» **Exercise set**:
1. In the passage on the military force report, rewrite the section from "This coming Monday, March" up to and including "comply with it.", replacing "reporting requirement" with "disclosure requirement".
2. Write the next part of the passage on the military force report, starting right after its last sentence.

This coming Monday, March 12, the Trump administration is expected to produce a “report on the legal and policy frameworks for the United States’ use of military force and related national security operations[,]” the first such report issued under a brand new reporting requirement introduced through Section 1264 of last year’s National Defense Authorization Act. The reporting requirement could turn out to be the one of the most important steps toward increasing transparency in U.S. national security policy in decades. Whether the provision fulfills this potential, however, depends in substantial part on how the Trump administration chooses to interpret and comply with it.

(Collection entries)
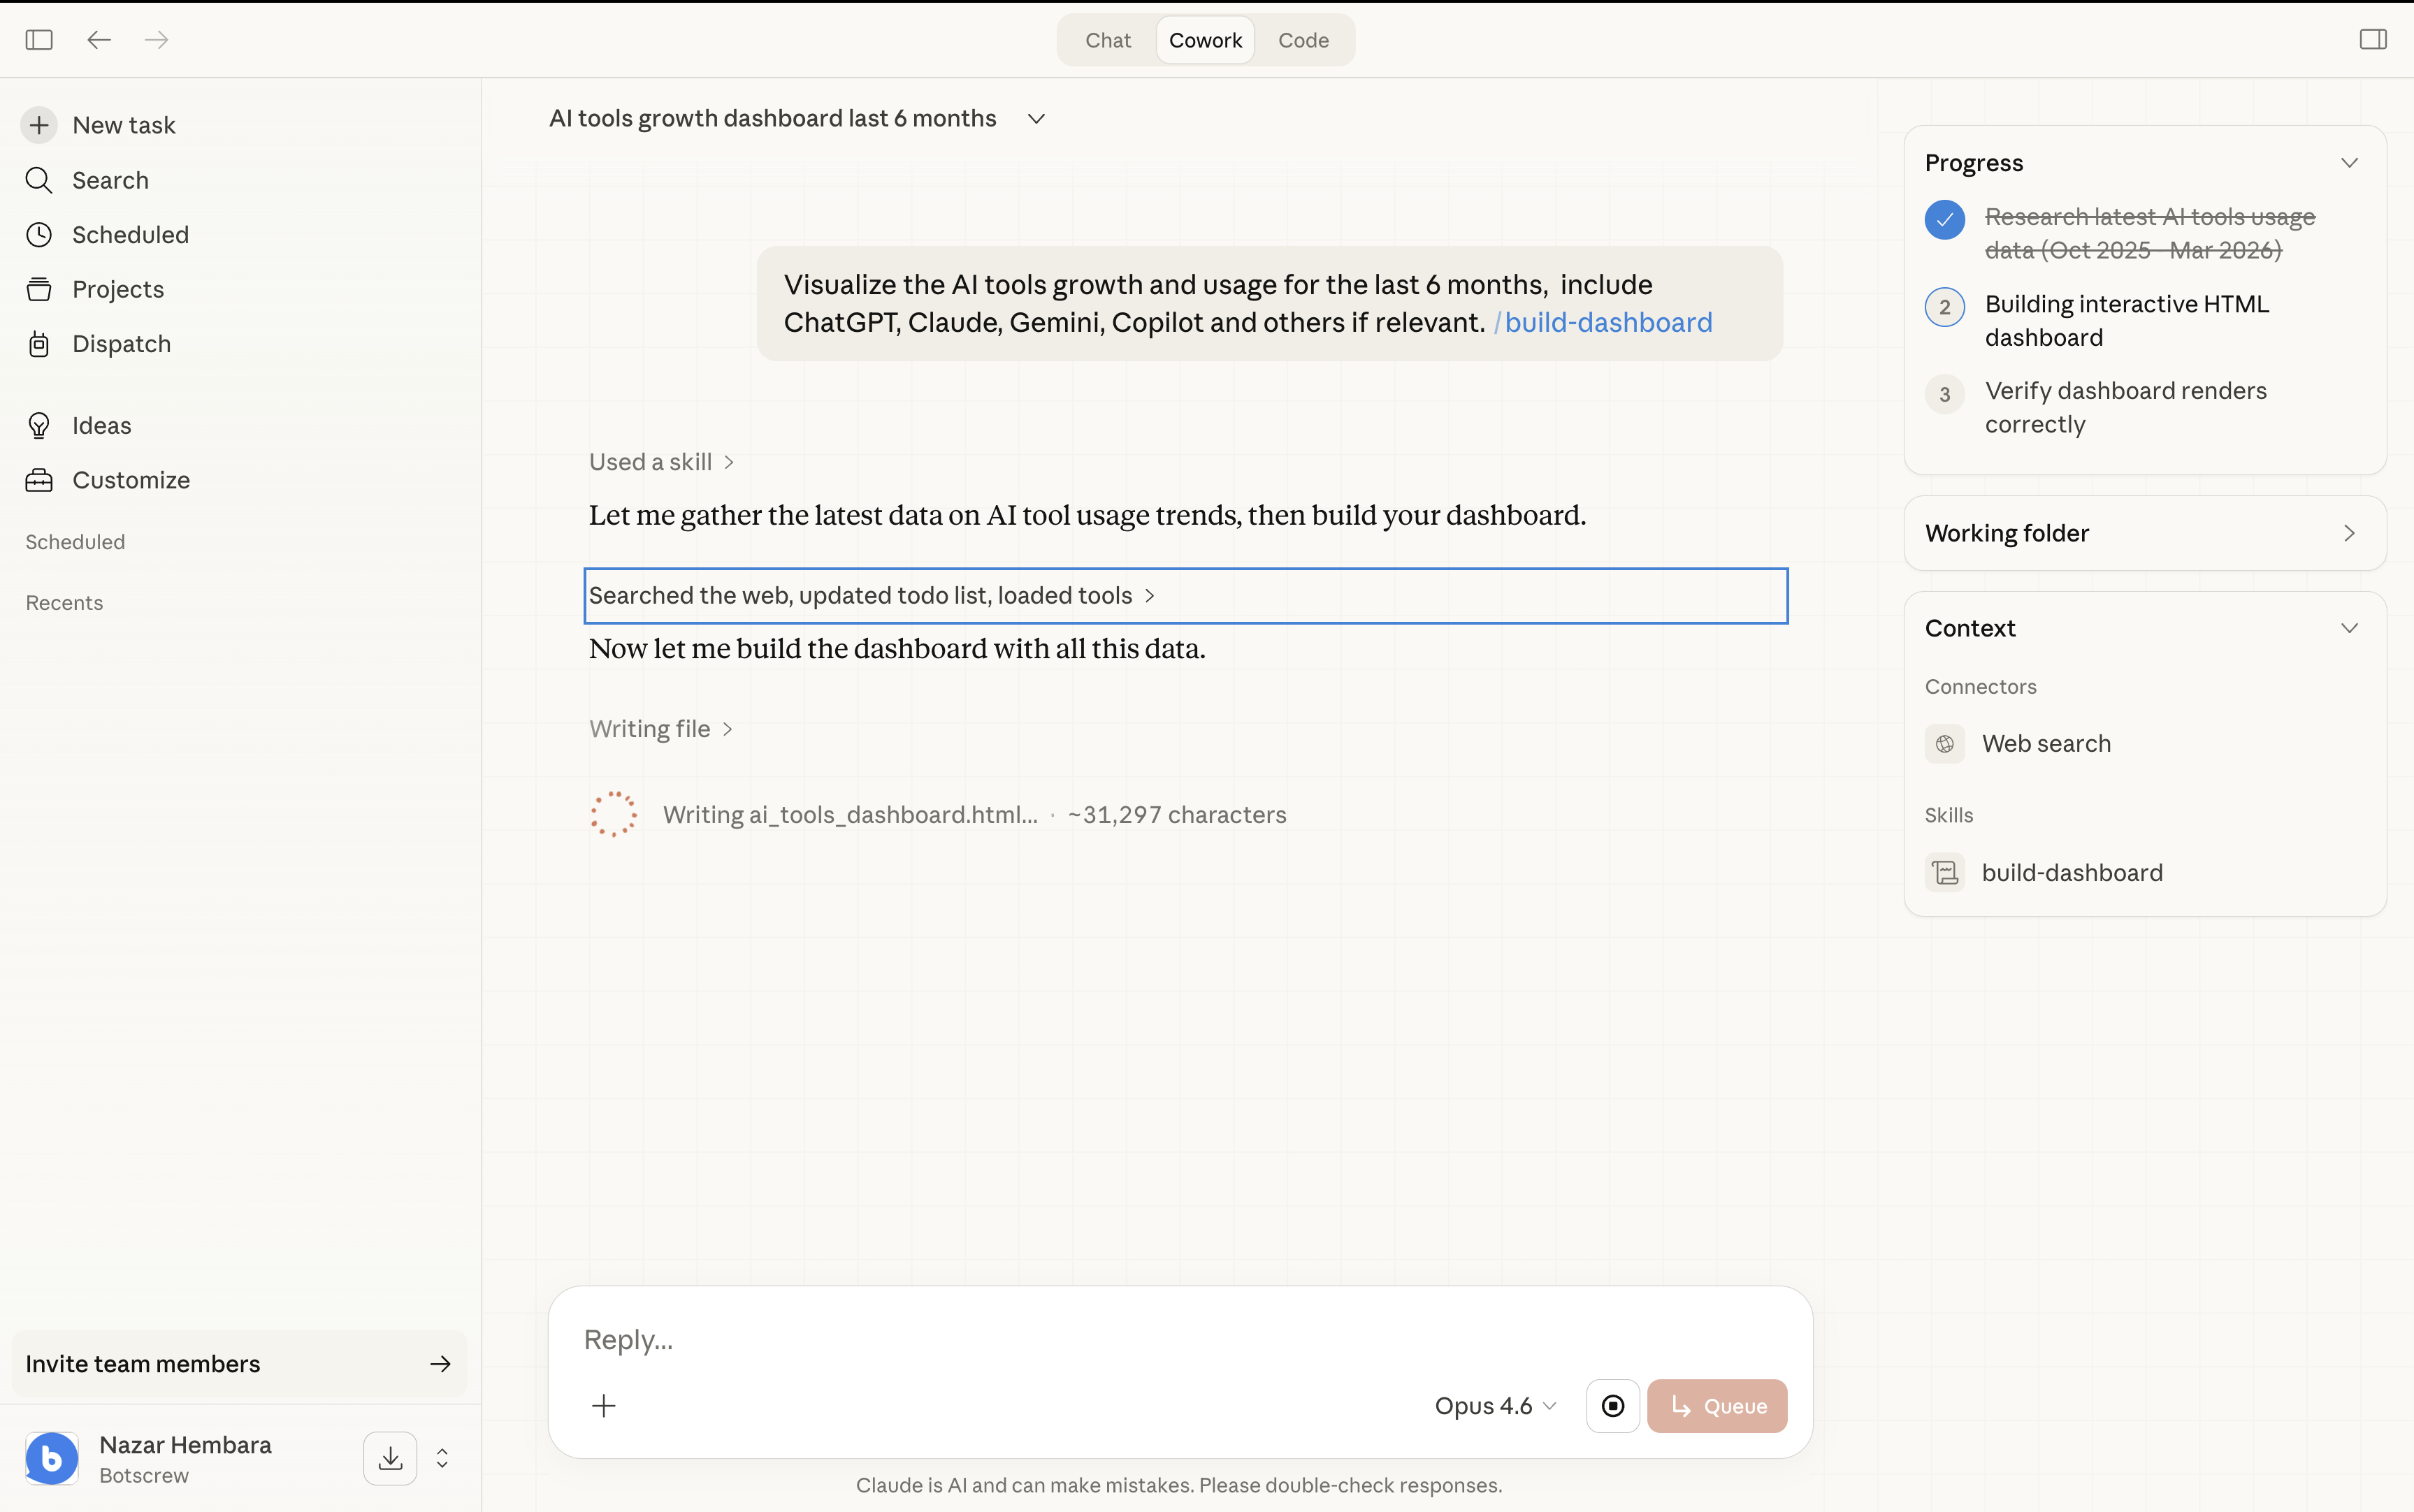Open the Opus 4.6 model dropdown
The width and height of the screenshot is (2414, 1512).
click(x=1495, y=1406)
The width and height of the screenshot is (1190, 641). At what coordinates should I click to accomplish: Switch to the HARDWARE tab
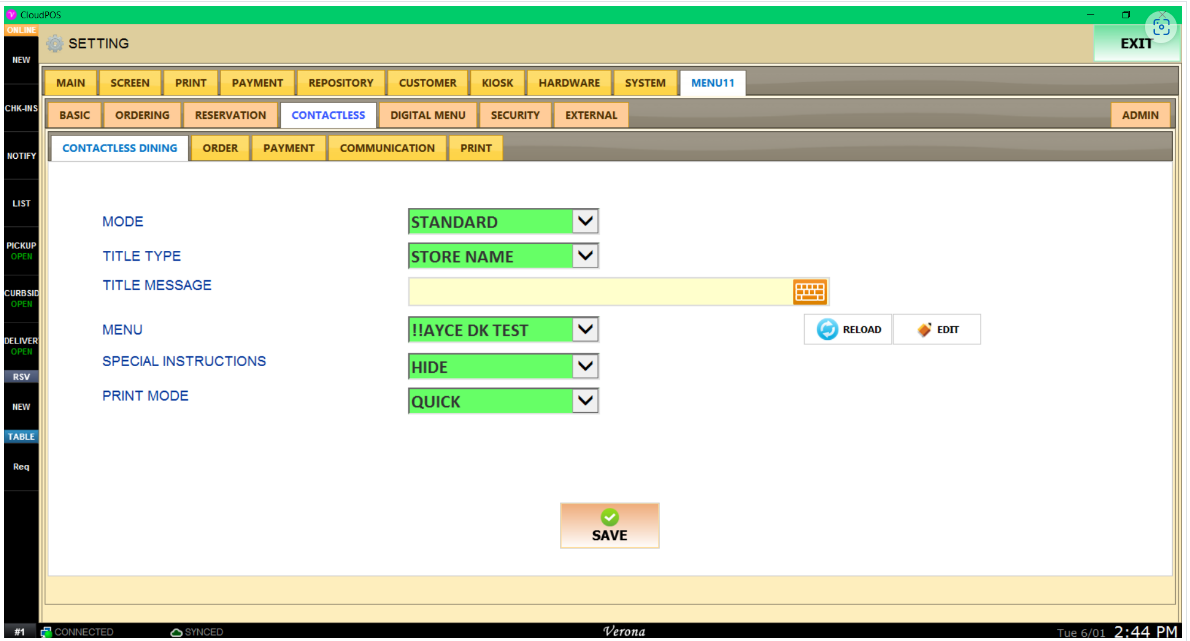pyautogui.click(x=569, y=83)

» **Expected outputs**:
1.
This coming Monday, March 12, the Trump administration is expected to produce a “report on the legal and policy frameworks for the United States’ use of military force and related national security operations[,]” the first such report issued under a brand new disclosure requirement introduced through Section 1264 of last year’s National Defense Authorization Act. The disclosure requirement could turn out to be the one of the most important steps toward increasing transparency in U.S. national security policy in decades. Whether the provision fulfills this potential, however, depends in substantial part on how the Trump administration chooses to interpret and comply with it.

2.
The idea for this framework report did not originate with the 2018 NDAA but with the Obama administration, which put forward just such a report in its last two months in office. For the first time, that December 2016 report gathered in one place a detailed description of why the executive branch believed various U.S. national security policies—ranging from detention to targeted killings—were consistent with both domestic and international law. It also described certain voluntary policy measures that the Obama administration had adopted to ensure compliance with these legal regimes and further related humanitarian objectives. Many observers welcomed the report as the culmination of the Obama administration’s efforts to provide public legal justifications for its national security-related activities, something that it pursued through speeches and statements throughout its eight years in office. Yet, while President Obama nodded toward institutionalizing the report by directing agency personnel to update it annually moving forward, there was little he or anyone else in his administration could do to force the Trump administration to follow their example if it did not wish to do so.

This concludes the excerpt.